Defender os próprios interesses é importante, mas respeito ao estar bem do outro é o que nos faz melhor
Biscoita, minha filha Elis, de oito anos, me olhou da cabeça aos pés num relance, fez uma cara de mistério e preocupação, e saiu correndo pelo condomínio. “Pirou com o calor”, pensei, e segui rodando despretensiosamente, conhecendo os detalhes da morada do primo.
Sala de jogos, sala de “games”, brinquedoteca, mercadinho, sala caso falte alguma sala, quadra –não reparei se era de jogos ou de “games”—, jardins. “Biscoita tá demorando, né?”, questionou a prima que me ciceroneava por ali.
“Ah, certeza que foi engambelada por algum parquinho, fica tranquila”, disse eu, que sou desses pais que entrega na não de nossa senhora da bicicletinha o zelo da cria em situações que não pode ter total controle.
Num repente, eis que vem correndo em minha direção, a cria esbaforida. Tinha um sorriso colado na cara e um lume de satisfação nos olhos. A prima respirou aliviada e a pulga de minha orelha saltou.
“Pai, fui procurar seus óculos! Vi que você não estava com eles e fiquei preocupada, Imagina se tivesse perdido? Mas encontrei, pai, e nem quebrou nada. Você não consegue ler sem eles, né, pai?”, disse Elis, depois de me dar um abraço cheio de orgulho de seu ato, cheio de orgulho de pai.
No dia seguinte, a prima me manda uma mensagem. “Primo, fiquei muito comovida. Sua filha, tão pequena, com esse cuidado contigo. Como é bom ter quem se importa com a gente”.
Em casa, a troca que tenho com minha pequena é a da convivência onde todos fazem por todos. Celebramos as festas juntos e curamos os calundus de braços dados. Importar-se com o outro é uma lição diária que já tornou-se prazer de viver, sentido de amor.
Defender os próprios interesses é importante, tem seu espaço, mas a harmonia entre os desejos, o respeito ao “estar bem” do outro é o que nos faz melhor. É gostoso quando isso se realiza e melhor ainda quando essa demonstração é coletiva.
Há algumas semanas, nos EUA, um grupo de fãs da cantora Beyoncé se mobilizou para conseguir que uma pessoa com deficiência, que havia passado maus bocados para ir a um show da diva, sem sucesso, conseguisse ver a um espetáculo, como qualquer outro aficionado.
Quando um bocado de gente se importa com uma exclusão, com uma injustiça, com uma dor, com uma invisibilidade, é como se o degelo dos polos estancasse por alguns instantes, o aquecimento global desse um alívio diante nosso frescor de respeito à vida.

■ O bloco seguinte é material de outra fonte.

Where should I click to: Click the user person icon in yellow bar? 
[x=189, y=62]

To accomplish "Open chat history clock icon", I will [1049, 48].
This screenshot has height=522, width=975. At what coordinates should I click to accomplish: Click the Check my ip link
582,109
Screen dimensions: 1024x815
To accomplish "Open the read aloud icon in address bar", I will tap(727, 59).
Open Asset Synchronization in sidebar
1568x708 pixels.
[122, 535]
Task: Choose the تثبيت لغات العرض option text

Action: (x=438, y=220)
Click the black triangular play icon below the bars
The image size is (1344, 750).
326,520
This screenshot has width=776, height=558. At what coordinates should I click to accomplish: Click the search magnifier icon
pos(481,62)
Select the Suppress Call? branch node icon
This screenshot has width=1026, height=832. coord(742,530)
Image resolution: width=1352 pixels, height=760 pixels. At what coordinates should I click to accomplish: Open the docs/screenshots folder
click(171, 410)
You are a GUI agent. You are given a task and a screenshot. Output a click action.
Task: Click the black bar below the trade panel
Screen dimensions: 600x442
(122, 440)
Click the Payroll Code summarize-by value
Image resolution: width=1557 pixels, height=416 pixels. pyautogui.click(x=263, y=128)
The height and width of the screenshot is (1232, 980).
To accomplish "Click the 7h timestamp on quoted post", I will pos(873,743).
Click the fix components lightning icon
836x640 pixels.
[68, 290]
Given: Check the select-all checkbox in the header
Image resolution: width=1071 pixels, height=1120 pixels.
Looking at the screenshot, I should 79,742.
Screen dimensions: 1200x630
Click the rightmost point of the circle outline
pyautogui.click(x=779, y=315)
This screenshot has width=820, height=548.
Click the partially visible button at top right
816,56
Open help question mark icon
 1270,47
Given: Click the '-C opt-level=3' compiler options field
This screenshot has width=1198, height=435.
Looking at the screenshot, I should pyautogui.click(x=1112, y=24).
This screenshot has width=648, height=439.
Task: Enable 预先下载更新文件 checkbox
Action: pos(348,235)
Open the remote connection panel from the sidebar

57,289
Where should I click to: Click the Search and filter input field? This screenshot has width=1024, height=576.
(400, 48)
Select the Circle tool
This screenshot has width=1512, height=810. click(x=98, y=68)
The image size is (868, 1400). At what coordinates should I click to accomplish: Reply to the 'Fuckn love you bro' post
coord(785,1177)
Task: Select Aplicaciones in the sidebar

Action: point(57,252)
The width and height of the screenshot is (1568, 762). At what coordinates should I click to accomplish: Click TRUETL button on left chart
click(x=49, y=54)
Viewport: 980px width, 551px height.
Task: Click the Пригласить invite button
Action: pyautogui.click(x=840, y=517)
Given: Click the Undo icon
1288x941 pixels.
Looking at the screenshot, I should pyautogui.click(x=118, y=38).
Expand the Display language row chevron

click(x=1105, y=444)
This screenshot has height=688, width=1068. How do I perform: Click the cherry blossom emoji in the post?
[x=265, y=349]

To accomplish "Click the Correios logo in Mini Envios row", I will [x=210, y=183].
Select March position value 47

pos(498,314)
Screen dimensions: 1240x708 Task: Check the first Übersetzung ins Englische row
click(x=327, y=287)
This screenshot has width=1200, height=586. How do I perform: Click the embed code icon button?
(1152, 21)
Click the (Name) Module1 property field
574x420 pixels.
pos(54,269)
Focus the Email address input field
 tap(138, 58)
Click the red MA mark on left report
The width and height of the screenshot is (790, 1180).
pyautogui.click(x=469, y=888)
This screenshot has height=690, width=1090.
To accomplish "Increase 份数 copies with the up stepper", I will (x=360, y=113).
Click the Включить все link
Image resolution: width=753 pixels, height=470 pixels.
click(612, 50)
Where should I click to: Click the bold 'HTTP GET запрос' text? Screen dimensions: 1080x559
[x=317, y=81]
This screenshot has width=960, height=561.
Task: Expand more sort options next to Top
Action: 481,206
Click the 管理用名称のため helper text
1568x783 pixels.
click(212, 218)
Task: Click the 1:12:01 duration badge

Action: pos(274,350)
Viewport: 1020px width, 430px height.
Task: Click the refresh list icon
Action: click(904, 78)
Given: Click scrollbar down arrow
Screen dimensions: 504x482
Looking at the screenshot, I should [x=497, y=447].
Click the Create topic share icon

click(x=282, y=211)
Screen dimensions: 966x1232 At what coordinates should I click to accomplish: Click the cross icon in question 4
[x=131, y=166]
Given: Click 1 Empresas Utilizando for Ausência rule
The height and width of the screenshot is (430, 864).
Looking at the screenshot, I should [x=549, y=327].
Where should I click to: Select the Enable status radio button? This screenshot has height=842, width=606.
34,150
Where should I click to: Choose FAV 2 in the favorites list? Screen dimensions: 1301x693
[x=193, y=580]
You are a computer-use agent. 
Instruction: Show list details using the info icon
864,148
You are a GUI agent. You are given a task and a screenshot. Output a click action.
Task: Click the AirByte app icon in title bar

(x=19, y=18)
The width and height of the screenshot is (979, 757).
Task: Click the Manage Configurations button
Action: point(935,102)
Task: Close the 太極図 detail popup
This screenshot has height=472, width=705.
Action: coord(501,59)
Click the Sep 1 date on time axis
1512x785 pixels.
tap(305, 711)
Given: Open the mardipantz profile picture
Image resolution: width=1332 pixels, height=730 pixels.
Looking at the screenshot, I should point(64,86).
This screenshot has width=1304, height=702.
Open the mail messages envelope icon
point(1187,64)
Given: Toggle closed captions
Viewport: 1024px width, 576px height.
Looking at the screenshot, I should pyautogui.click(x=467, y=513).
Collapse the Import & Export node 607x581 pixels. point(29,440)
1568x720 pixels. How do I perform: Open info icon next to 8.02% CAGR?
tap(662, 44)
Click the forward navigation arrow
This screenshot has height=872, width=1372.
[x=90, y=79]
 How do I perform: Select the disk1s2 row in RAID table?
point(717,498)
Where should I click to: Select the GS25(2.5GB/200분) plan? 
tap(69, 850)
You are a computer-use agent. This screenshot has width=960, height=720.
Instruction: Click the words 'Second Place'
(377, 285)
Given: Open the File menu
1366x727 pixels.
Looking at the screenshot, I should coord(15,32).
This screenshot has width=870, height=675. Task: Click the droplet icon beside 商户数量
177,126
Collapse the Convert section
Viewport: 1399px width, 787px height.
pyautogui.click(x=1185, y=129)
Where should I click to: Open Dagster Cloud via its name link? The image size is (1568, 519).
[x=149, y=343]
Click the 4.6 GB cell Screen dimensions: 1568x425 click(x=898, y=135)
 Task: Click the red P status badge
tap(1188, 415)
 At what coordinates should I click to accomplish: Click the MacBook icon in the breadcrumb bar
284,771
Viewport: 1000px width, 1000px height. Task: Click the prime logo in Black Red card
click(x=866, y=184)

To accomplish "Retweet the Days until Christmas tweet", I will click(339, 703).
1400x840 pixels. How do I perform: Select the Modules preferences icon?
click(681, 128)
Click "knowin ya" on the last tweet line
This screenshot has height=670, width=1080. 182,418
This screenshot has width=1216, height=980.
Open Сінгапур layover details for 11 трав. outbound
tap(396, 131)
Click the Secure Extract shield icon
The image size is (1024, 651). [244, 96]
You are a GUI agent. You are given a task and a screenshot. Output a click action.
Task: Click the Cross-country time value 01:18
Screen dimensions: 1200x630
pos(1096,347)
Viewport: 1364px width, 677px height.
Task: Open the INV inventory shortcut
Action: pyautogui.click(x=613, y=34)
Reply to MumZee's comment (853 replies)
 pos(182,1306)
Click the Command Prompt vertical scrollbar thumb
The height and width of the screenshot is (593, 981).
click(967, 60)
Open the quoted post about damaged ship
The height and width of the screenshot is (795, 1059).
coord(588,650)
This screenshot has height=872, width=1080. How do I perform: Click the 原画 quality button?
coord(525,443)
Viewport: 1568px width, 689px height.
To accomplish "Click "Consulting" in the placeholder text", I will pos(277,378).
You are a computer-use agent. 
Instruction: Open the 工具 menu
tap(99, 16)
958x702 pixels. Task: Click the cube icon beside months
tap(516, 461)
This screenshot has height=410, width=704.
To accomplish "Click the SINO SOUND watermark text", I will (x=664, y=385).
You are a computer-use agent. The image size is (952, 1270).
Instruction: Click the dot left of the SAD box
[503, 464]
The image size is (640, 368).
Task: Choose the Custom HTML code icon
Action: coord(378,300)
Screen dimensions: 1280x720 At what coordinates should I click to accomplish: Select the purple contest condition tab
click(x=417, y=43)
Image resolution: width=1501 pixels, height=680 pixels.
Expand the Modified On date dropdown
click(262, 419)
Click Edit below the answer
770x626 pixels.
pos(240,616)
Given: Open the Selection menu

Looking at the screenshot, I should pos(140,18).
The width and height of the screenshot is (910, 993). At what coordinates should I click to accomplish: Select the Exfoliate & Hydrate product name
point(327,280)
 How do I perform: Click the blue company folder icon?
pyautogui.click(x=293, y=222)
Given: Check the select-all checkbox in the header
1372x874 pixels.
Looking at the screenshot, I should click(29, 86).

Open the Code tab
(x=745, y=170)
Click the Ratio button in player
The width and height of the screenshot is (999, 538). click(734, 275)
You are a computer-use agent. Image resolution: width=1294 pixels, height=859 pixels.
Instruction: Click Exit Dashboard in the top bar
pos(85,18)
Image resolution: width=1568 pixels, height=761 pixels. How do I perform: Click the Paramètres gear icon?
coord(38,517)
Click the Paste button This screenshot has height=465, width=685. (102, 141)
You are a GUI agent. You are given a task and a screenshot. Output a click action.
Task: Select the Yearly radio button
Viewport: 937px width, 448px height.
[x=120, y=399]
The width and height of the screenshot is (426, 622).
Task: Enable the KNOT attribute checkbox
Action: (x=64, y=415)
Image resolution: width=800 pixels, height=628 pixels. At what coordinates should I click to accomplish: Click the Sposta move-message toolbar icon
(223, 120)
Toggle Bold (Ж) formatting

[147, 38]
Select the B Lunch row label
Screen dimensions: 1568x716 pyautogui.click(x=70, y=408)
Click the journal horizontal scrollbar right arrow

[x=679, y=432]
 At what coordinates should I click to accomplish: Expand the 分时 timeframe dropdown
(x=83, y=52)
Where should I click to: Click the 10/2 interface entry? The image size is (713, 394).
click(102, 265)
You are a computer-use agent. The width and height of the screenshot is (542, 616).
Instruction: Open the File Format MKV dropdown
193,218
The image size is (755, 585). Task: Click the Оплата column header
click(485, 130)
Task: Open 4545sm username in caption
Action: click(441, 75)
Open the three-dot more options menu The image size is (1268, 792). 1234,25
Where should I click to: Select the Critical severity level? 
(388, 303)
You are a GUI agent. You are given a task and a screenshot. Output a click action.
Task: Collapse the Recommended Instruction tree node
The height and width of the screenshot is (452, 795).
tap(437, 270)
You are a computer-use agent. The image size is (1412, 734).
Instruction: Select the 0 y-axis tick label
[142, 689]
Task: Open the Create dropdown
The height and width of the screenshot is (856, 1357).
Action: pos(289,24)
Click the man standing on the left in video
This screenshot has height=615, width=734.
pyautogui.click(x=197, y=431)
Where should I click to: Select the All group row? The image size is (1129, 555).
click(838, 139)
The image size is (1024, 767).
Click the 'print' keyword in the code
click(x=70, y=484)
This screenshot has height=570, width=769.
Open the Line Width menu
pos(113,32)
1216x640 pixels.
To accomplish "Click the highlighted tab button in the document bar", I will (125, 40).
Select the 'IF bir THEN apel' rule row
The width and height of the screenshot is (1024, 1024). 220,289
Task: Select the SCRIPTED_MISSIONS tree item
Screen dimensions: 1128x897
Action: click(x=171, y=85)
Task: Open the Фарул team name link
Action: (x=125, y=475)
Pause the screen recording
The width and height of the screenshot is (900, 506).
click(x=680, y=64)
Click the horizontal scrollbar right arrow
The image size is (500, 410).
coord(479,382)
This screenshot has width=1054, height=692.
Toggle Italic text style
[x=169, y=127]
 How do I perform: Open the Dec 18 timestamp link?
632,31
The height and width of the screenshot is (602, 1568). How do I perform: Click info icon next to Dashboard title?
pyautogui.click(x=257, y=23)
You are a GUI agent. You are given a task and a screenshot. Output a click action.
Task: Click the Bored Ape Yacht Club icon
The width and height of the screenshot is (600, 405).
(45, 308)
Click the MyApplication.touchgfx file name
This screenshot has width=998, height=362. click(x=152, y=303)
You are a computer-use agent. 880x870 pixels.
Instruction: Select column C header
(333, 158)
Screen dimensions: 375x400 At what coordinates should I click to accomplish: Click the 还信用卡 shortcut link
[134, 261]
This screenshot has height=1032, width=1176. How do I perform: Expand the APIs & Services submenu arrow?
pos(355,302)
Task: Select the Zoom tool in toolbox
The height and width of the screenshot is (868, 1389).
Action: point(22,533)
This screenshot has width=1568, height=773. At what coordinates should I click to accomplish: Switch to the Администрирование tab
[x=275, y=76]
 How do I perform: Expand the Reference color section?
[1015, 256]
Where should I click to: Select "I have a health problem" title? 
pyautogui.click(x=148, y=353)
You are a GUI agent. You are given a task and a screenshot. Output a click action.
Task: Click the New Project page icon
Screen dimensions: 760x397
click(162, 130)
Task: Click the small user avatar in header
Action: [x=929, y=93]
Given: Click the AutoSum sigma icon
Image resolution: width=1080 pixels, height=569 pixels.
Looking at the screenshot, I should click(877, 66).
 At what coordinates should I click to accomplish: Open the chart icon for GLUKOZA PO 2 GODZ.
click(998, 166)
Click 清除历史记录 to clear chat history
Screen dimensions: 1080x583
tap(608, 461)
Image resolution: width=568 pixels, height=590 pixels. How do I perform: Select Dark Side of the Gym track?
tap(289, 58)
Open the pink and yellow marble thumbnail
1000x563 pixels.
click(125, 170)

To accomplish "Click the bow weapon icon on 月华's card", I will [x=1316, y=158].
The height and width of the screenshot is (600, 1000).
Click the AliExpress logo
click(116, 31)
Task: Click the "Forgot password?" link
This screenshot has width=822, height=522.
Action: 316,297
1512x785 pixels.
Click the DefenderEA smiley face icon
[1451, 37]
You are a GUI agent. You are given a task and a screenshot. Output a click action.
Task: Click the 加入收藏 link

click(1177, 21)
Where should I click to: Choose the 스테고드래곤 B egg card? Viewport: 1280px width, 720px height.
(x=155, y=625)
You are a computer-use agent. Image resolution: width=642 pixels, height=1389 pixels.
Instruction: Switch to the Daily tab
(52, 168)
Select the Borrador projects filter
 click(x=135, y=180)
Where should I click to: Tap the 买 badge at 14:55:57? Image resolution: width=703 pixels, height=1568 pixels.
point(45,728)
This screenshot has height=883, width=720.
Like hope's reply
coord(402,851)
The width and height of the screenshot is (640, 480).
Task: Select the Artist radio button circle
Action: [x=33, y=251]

Importar-se com o outro significa abrir mão, ampliar o que se sente, ceder, rever, reaprender, aquietar-se ou esgoelar-se. São cada vez mais trincheiras para defender o meu e cada vez menos terrenos para compartilhar entre nós.
Penso que ser inquieto na busca por auxiliar crianças a entender a existência como plural, como oportunidade de convivência em muitos quintais, pode ser determinante no silenciar de explosões multidoloridas e para o cortejar dias em que a dor e as perdas de todo o mundo importa.